### What is needed
Starting with the line that contains "Open the Teams icon in the left sidebar" and stopping after the line that contains "Click the #Halo", return each line below exactly as written, with no others.

(Data items)
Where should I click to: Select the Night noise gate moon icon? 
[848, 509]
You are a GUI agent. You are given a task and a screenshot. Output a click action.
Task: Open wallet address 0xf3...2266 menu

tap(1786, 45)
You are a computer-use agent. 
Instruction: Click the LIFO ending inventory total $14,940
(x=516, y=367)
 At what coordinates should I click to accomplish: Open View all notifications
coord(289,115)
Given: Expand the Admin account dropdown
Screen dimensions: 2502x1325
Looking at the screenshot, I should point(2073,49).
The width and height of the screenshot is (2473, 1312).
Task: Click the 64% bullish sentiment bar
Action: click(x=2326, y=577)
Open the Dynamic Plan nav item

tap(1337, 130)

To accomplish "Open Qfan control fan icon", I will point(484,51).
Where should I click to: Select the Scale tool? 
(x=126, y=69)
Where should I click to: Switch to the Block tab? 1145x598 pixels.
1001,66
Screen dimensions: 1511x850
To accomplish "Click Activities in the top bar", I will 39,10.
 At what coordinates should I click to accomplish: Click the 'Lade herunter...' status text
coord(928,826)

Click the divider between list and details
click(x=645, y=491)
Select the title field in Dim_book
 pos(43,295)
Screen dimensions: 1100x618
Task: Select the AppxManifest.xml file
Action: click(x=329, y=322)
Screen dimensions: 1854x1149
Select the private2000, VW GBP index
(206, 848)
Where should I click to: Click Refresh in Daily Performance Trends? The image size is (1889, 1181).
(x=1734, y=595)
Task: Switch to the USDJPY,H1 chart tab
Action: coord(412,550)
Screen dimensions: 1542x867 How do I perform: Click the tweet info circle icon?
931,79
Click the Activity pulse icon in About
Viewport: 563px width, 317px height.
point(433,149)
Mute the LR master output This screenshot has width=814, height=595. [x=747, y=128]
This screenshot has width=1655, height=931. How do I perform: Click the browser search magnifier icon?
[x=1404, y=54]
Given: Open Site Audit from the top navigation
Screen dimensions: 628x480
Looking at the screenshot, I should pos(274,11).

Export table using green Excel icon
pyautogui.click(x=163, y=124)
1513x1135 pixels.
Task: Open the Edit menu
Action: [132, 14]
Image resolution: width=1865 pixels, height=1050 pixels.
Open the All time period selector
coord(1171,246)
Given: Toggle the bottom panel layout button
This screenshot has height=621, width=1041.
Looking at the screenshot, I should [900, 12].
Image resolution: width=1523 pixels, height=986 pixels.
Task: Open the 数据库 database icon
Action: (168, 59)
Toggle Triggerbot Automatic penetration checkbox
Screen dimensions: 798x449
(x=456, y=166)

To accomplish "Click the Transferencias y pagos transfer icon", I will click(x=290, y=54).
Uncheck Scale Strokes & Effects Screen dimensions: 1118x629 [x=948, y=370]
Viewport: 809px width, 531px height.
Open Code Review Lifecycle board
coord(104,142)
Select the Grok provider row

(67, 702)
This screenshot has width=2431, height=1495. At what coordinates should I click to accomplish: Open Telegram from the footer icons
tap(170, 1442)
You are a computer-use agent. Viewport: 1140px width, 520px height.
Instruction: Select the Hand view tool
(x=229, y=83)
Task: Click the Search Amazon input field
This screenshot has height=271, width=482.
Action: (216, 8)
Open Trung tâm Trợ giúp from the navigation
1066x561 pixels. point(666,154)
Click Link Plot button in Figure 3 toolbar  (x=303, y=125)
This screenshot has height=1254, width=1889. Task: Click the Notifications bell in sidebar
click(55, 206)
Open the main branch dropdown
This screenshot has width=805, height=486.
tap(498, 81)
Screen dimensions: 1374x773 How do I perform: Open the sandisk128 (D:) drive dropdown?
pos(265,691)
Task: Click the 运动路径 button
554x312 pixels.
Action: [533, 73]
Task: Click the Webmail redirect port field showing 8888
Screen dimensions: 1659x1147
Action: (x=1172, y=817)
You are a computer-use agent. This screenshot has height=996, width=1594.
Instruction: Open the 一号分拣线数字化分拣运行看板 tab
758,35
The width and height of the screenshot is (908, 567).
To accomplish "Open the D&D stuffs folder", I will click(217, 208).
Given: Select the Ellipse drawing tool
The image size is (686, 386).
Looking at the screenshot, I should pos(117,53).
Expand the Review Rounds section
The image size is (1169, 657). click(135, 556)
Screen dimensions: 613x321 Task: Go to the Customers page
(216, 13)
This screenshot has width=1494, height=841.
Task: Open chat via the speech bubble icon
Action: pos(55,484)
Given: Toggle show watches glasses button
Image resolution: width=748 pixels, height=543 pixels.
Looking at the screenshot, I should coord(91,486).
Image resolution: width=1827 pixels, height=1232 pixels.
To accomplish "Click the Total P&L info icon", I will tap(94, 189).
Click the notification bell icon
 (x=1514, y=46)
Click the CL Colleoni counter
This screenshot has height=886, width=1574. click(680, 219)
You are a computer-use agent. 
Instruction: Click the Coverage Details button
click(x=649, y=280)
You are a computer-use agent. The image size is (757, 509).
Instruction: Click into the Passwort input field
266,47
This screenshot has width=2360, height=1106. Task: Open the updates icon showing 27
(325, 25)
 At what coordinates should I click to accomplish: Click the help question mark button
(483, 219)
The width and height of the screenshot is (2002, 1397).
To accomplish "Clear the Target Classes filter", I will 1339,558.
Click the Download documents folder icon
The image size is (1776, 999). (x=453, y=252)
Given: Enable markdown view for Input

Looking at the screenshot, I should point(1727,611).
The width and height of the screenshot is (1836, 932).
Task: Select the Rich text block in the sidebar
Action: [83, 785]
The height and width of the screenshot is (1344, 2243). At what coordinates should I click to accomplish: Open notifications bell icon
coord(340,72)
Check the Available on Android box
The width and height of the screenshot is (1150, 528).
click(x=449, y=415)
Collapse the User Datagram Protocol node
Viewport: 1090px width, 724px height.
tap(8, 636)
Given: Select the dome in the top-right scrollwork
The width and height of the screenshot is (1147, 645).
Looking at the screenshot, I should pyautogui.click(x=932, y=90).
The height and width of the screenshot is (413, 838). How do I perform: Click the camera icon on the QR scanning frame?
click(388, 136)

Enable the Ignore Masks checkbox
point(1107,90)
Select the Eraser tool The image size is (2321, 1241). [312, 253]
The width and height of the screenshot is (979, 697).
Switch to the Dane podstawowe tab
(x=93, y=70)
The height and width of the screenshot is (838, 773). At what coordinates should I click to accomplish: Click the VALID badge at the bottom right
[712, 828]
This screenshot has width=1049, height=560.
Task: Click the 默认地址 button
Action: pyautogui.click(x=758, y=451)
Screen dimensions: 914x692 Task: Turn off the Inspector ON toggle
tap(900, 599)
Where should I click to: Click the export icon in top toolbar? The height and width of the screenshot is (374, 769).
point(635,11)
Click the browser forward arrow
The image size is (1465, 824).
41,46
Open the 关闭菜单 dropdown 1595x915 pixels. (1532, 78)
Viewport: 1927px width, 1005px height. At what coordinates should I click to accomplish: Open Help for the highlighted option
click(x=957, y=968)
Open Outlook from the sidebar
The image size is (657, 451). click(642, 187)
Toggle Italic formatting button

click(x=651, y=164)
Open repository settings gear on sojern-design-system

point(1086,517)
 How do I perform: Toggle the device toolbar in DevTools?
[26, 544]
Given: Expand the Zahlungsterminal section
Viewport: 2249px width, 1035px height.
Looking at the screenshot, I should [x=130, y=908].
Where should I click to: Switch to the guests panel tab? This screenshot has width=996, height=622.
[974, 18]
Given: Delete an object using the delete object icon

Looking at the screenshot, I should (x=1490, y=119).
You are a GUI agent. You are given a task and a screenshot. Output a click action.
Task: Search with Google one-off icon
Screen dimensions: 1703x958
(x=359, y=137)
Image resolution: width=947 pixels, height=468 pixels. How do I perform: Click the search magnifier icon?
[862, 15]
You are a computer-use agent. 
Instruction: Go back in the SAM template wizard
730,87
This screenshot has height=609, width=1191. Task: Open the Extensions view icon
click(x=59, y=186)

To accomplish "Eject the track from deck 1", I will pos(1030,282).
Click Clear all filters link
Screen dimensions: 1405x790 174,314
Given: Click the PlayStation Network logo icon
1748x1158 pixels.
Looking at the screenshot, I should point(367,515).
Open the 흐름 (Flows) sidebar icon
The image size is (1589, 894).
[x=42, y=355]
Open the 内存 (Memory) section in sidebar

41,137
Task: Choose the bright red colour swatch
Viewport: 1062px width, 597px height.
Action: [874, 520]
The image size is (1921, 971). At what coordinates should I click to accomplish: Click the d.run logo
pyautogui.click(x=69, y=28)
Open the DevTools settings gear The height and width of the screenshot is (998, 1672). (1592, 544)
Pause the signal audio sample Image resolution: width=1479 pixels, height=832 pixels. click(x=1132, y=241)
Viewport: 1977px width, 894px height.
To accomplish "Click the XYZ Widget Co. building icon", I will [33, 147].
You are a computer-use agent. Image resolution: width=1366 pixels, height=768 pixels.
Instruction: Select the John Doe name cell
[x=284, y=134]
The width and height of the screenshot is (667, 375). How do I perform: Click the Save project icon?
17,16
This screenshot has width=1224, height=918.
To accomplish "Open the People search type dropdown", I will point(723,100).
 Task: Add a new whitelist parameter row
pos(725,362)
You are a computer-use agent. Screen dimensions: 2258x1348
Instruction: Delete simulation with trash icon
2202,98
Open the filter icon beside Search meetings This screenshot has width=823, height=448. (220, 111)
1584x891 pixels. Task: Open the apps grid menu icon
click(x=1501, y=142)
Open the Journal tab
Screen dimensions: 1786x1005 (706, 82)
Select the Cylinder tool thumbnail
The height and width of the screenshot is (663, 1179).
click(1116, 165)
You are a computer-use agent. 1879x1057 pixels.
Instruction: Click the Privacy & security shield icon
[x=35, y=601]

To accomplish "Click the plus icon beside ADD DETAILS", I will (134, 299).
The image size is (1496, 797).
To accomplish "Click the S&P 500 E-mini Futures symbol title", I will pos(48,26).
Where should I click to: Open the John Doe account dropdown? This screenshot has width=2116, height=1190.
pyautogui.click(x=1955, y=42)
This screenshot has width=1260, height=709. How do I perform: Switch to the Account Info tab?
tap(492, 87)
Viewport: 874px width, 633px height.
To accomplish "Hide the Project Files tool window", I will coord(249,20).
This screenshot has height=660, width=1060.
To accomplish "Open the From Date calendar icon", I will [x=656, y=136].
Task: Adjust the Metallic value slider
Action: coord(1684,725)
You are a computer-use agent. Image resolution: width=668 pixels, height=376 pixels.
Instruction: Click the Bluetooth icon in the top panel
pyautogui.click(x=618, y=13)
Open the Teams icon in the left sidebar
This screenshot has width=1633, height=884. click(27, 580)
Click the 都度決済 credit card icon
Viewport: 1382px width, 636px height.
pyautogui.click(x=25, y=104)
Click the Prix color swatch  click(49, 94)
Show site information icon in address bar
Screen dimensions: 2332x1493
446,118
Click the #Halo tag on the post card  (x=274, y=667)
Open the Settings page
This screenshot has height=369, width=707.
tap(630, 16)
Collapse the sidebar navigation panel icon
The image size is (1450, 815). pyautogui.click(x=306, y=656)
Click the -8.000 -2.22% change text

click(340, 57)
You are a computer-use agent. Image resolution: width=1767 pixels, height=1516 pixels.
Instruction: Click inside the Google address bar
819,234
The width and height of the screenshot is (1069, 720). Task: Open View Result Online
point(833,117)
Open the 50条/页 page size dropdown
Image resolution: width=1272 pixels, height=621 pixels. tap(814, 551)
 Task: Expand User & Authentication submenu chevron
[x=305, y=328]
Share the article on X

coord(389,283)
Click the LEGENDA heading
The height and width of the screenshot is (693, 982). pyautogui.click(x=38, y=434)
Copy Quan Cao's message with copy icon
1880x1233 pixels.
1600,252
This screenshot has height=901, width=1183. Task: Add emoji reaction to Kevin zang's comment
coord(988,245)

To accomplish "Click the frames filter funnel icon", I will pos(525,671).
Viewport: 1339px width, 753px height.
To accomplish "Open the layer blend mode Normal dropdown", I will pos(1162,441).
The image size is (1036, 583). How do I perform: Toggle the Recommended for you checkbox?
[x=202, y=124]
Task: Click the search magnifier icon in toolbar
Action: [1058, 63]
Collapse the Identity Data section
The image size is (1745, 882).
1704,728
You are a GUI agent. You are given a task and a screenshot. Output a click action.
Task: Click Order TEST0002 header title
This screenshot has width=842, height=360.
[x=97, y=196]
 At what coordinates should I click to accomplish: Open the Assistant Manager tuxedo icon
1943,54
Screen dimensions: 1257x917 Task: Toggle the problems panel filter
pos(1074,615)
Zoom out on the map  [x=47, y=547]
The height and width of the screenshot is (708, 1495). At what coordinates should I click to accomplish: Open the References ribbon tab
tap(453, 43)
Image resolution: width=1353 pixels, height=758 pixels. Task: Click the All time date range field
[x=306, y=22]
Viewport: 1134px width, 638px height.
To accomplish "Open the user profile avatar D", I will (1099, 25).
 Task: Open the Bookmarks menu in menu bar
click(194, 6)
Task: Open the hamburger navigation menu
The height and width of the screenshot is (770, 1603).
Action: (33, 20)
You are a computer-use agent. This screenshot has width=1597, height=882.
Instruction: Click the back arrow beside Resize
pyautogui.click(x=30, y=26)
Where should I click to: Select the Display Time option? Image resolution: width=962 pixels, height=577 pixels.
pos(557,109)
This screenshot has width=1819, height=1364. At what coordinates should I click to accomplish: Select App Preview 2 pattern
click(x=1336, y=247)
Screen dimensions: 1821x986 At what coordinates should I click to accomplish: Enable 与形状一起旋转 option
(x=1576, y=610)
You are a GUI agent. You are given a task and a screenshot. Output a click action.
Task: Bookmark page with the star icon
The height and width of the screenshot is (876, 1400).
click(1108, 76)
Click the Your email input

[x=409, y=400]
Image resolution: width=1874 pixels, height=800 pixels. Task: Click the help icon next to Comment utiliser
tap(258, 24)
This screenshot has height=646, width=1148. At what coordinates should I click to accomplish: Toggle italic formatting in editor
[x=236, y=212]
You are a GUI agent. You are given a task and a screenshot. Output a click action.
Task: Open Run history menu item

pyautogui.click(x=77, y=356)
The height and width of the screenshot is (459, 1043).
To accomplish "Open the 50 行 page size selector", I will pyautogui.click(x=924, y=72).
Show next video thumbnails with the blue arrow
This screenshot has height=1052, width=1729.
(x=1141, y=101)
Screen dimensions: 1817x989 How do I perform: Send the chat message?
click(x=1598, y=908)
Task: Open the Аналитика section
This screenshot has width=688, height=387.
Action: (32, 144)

### Final answer
Open the Teams icon in the left sidebar
This screenshot has width=1633, height=884. click(27, 580)
Click the 都度決済 credit card icon
Viewport: 1382px width, 636px height.
pyautogui.click(x=25, y=104)
Click the Prix color swatch  click(49, 94)
Show site information icon in address bar
Screen dimensions: 2332x1493
446,118
Click the #Halo tag on the post card  (x=274, y=667)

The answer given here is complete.